Dataset records
○ ○ ○ ○
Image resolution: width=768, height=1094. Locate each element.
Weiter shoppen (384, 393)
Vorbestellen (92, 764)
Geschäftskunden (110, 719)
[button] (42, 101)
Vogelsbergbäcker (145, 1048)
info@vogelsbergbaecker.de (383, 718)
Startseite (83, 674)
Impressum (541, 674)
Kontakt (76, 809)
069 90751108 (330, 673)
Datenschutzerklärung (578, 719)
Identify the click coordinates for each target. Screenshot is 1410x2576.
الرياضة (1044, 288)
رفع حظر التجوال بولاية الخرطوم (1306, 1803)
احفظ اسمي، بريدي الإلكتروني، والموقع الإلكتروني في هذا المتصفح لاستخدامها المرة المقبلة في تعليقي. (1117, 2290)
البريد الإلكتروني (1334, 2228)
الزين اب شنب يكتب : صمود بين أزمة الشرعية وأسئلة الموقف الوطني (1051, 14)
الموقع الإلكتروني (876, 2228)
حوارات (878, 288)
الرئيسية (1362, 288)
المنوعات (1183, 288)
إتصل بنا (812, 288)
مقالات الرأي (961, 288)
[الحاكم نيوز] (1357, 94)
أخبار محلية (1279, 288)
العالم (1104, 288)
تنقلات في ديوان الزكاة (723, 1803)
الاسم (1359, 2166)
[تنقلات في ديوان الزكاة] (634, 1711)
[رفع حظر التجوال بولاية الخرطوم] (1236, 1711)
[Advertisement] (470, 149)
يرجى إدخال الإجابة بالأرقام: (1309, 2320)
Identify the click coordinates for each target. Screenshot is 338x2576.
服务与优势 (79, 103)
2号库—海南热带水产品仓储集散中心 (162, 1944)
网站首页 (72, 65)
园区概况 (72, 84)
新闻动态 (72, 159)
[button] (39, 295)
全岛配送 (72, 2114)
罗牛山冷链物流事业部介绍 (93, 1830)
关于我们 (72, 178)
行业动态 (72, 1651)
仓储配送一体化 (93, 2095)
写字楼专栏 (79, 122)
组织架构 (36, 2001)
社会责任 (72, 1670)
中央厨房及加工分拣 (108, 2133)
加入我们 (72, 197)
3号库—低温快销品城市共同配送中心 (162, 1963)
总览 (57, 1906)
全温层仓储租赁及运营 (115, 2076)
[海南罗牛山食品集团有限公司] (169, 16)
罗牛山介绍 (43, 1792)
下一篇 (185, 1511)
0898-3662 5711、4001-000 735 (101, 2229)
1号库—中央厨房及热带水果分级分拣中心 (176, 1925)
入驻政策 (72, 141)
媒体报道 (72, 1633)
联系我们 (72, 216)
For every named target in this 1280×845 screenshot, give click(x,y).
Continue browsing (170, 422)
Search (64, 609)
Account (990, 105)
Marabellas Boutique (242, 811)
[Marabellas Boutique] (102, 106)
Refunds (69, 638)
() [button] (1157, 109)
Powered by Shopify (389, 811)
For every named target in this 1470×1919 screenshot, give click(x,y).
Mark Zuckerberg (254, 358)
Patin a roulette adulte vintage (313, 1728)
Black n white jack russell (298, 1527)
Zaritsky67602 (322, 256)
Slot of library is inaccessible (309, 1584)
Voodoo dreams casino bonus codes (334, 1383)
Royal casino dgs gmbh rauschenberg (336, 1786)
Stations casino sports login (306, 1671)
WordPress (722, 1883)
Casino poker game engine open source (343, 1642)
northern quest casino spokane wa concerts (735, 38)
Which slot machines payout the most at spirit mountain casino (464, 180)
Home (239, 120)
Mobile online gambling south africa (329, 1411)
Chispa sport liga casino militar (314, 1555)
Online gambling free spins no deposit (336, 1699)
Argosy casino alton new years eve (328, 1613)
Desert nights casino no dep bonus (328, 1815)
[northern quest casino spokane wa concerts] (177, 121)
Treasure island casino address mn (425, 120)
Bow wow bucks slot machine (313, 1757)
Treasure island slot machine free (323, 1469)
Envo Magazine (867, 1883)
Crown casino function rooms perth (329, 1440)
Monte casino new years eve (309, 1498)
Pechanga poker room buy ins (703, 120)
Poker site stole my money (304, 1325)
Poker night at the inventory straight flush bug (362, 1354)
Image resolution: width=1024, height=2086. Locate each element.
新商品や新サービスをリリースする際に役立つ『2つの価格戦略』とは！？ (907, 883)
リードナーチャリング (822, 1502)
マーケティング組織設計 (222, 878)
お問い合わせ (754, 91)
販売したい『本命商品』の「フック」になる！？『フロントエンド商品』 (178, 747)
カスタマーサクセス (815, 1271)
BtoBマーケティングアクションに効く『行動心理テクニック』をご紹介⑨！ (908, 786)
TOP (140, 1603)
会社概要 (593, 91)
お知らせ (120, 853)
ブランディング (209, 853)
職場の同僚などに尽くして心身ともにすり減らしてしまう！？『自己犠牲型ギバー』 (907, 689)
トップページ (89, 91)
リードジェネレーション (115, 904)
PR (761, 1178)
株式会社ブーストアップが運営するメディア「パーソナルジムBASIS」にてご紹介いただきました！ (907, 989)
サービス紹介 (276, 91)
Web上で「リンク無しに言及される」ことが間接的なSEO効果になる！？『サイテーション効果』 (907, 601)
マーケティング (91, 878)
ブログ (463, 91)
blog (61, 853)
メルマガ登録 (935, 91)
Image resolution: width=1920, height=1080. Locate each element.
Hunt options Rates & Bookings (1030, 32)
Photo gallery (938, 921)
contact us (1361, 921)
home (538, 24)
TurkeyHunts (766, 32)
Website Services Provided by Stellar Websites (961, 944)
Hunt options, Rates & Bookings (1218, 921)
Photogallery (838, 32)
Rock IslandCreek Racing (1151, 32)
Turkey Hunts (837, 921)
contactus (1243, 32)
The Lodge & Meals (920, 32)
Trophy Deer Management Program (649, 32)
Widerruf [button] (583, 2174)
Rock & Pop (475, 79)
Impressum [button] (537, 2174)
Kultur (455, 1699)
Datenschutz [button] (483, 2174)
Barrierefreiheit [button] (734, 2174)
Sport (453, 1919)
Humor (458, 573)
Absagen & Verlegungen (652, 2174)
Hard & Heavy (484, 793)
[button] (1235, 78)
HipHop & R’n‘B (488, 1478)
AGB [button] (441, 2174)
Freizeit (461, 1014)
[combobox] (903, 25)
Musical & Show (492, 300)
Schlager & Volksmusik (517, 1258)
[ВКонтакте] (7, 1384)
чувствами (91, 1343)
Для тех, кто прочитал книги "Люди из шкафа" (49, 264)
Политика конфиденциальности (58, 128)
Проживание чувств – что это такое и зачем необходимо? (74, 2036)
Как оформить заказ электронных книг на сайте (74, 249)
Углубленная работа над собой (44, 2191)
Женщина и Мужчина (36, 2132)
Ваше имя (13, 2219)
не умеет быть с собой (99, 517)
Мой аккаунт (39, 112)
○ ○ ○ ○
Task statement
In full and without error, transcribe the listing.

Response to the task
Image resolution: width=768, height=1094. Locate each element.
Weiter shoppen (384, 393)
Vorbestellen (92, 764)
Geschäftskunden (110, 719)
[button] (42, 101)
Vogelsbergbäcker (145, 1048)
info@vogelsbergbaecker.de (383, 718)
Startseite (83, 674)
Impressum (541, 674)
Kontakt (76, 809)
069 90751108 (330, 673)
Datenschutzerklärung (578, 719)
Identify the click coordinates for each target. Screenshot is 1410x2576.
الرياضة (1044, 288)
رفع حظر التجوال بولاية الخرطوم (1306, 1803)
احفظ اسمي، بريدي الإلكتروني، والموقع الإلكتروني في هذا المتصفح لاستخدامها المرة المقبلة في تعليقي. (1117, 2290)
البريد الإلكتروني (1334, 2228)
الزين اب شنب يكتب : صمود بين أزمة الشرعية وأسئلة الموقف الوطني (1051, 14)
الموقع الإلكتروني (876, 2228)
حوارات (878, 288)
الرئيسية (1362, 288)
المنوعات (1183, 288)
إتصل بنا (812, 288)
مقالات الرأي (961, 288)
[الحاكم نيوز] (1357, 94)
أخبار محلية (1279, 288)
العالم (1104, 288)
تنقلات في ديوان الزكاة (723, 1803)
الاسم (1359, 2166)
[تنقلات في ديوان الزكاة] (634, 1711)
[رفع حظر التجوال بولاية الخرطوم] (1236, 1711)
[Advertisement] (470, 149)
يرجى إدخال الإجابة بالأرقام: (1309, 2320)
Identify the click coordinates for each target. Screenshot is 338x2576.
服务与优势 (79, 103)
2号库—海南热带水产品仓储集散中心 (162, 1944)
网站首页 (72, 65)
园区概况 (72, 84)
新闻动态 (72, 159)
[button] (39, 295)
全岛配送 (72, 2114)
罗牛山冷链物流事业部介绍 (93, 1830)
关于我们 (72, 178)
行业动态 (72, 1651)
仓储配送一体化 (93, 2095)
写字楼专栏 (79, 122)
组织架构 (36, 2001)
社会责任 (72, 1670)
中央厨房及加工分拣 (108, 2133)
加入我们 (72, 197)
3号库—低温快销品城市共同配送中心 (162, 1963)
总览 (57, 1906)
全温层仓储租赁及运营 (115, 2076)
[海南罗牛山食品集团有限公司] (169, 16)
罗牛山介绍 (43, 1792)
下一篇 (185, 1511)
0898-3662 5711、4001-000 735 (101, 2229)
1号库—中央厨房及热带水果分级分拣中心 (176, 1925)
入驻政策 (72, 141)
媒体报道 (72, 1633)
联系我们 (72, 216)
For every named target in this 1280×845 screenshot, give click(x,y).
Continue browsing (170, 422)
Search (64, 609)
Account (990, 105)
Marabellas Boutique (242, 811)
[Marabellas Boutique] (102, 106)
Refunds (69, 638)
() [button] (1157, 109)
Powered by Shopify (389, 811)
For every named target in this 1470×1919 screenshot, give click(x,y).
Mark Zuckerberg (254, 358)
Patin a roulette adulte vintage (313, 1728)
Black n white jack russell (298, 1527)
Zaritsky67602 (322, 256)
Slot of library is inaccessible (309, 1584)
Voodoo dreams casino bonus codes (334, 1383)
Royal casino dgs gmbh rauschenberg (336, 1786)
Stations casino sports login (306, 1671)
WordPress (722, 1883)
Casino poker game engine open source (343, 1642)
northern quest casino spokane wa concerts (735, 38)
Which slot machines payout the most at spirit mountain casino (464, 180)
Home (239, 120)
Mobile online gambling south africa (329, 1411)
Chispa sport liga casino militar (314, 1555)
Online gambling free spins no deposit (336, 1699)
Argosy casino alton new years eve (328, 1613)
Desert nights casino no dep bonus (328, 1815)
[northern quest casino spokane wa concerts] (177, 121)
Treasure island casino address mn (425, 120)
Bow wow bucks slot machine (313, 1757)
Treasure island slot machine free (323, 1469)
Envo Magazine (867, 1883)
Crown casino function rooms perth (329, 1440)
Monte casino new years eve (309, 1498)
Pechanga poker room buy ins (703, 120)
Poker site stole my money (304, 1325)
Poker night at the inventory straight flush bug (362, 1354)
Image resolution: width=1024, height=2086. Locate each element.
新商品や新サービスをリリースする際に役立つ『2つの価格戦略』とは！？ (907, 883)
リードナーチャリング (822, 1502)
マーケティング組織設計 (222, 878)
お問い合わせ (754, 91)
販売したい『本命商品』の「フック」になる！？『フロントエンド商品』 (178, 747)
カスタマーサクセス (815, 1271)
BtoBマーケティングアクションに効く『行動心理テクニック』をご紹介⑨！ (908, 786)
TOP (140, 1603)
会社概要 (593, 91)
お知らせ (120, 853)
ブランディング (209, 853)
職場の同僚などに尽くして心身ともにすり減らしてしまう！？『自己犠牲型ギバー』 (907, 689)
トップページ (89, 91)
リードジェネレーション (115, 904)
PR (761, 1178)
株式会社ブーストアップが運営するメディア「パーソナルジムBASIS」にてご紹介いただきました！ (907, 989)
サービス紹介 (276, 91)
Web上で「リンク無しに言及される」ことが間接的なSEO効果になる！？『サイテーション効果』 (907, 601)
マーケティング (91, 878)
ブログ (463, 91)
blog (61, 853)
メルマガ登録 (935, 91)
Image resolution: width=1920, height=1080. Locate each element.
Hunt options Rates & Bookings (1030, 32)
Photo gallery (938, 921)
contact us (1361, 921)
home (538, 24)
TurkeyHunts (766, 32)
Website Services Provided by Stellar Websites (961, 944)
Hunt options, Rates & Bookings (1218, 921)
Photogallery (838, 32)
Rock IslandCreek Racing (1151, 32)
Turkey Hunts (837, 921)
contactus (1243, 32)
The Lodge & Meals (920, 32)
Trophy Deer Management Program (649, 32)
Widerruf [button] (583, 2174)
Rock & Pop (475, 79)
Impressum [button] (537, 2174)
Kultur (455, 1699)
Datenschutz [button] (483, 2174)
Barrierefreiheit [button] (734, 2174)
Sport (453, 1919)
Humor (458, 573)
Absagen & Verlegungen (652, 2174)
Hard & Heavy (484, 793)
[button] (1235, 78)
HipHop & R’n‘B (488, 1478)
AGB [button] (441, 2174)
Freizeit (461, 1014)
[combobox] (903, 25)
Musical & Show (492, 300)
Schlager & Volksmusik (517, 1258)
[ВКонтакте] (7, 1384)
чувствами (91, 1343)
Для тех, кто прочитал книги "Люди из шкафа" (49, 264)
Политика конфиденциальности (58, 128)
Проживание чувств – что это такое и зачем необходимо? (74, 2036)
Как оформить заказ электронных книг на сайте (74, 249)
Углубленная работа над собой (44, 2191)
Женщина и Мужчина (36, 2132)
Ваше имя (13, 2219)
не умеет быть с собой (99, 517)
Мой аккаунт (39, 112)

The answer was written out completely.